Pero yo elegiría otro punto de partida, algo posterior. La escena es la misma: la reunión vespertina en el salón de baile de Vaux-Hall en el Château-d’Eau. Para entonces los parisinos ya habían asentado su derecho a reunirse y asociarse y llevaban ejerciéndolo unos meses. En las primeras reuniones de veteranos de 1848, oradores viejos y experimentados se reunían con obreros jóvenes de la sección de París de la Asociación Internacional de Trabajadores y con refugiados de Londres, Bruselas y Ginebra. Quienes hablaban lo hacían «con decoro, tacto, y a menudo con cierto talento, mostrando un conocimiento real de las cuestiones que abordaban»[7]. El tema principal había sido durante varias semanas el trabajo de las mujeres y el modo de lograr que sus sueldos se incrementaran. Durante dos meses se había tratado ordenadamente, con exposiciones estadísticas sobre los salarios de las mujeres a las que la prensa prestaba poca atención y hasta el Gobierno se olvidaba a veces de enviar a sus espías policiales. Pero una tarde de otoño un cierto Louis Alfred Briosne, feuillagiste (fabricante de flores y hojas artificiales) de cuarenta y seis años de edad, subió al podio en medio de una atmósfera de aburrimiento bastante general. Ni su corta estatura ni su delicado estado debido a la tuberculosis que pronto acabaría con él le impidieron dejar caer una bomba en la sala:
Subió al podio […] un hombre de talla algo inferior a la media, apoyándose en la tribuna como si estuviera a punto de nadar hacia el público, como observaron varios de los asistentes.

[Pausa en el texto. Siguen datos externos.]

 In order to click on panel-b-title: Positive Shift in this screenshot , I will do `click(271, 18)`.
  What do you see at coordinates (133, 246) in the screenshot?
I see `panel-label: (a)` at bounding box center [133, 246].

Hasta entonces, los oradores habían comenzado a hablar con la fórmula sacramental: «señoras y señores…»; pero él, con voz clara y suficientemente vibrante, lanzó un apelativo que había quedado prácticamente olvidado durante un cuarto de siglo: «¡ciudadanas y ciudadanos!».
La sala estalló en aplausos. El hombre acogido de esa manera tal vez no dijo nada más interesante que cualquiera de los que lo habían precedido, pero ¿qué importa? Con sus «ciudadanos», había evocado, ya fuera intencionalmente o no, ¿quién sabe?, todo un mundo de recuerdos y esperanzas. Cada uno de los presentes dio un respingo, se sobresaltó, se estremeció […]. El efecto fue inmenso y su reverberación se extendió al exterior[8].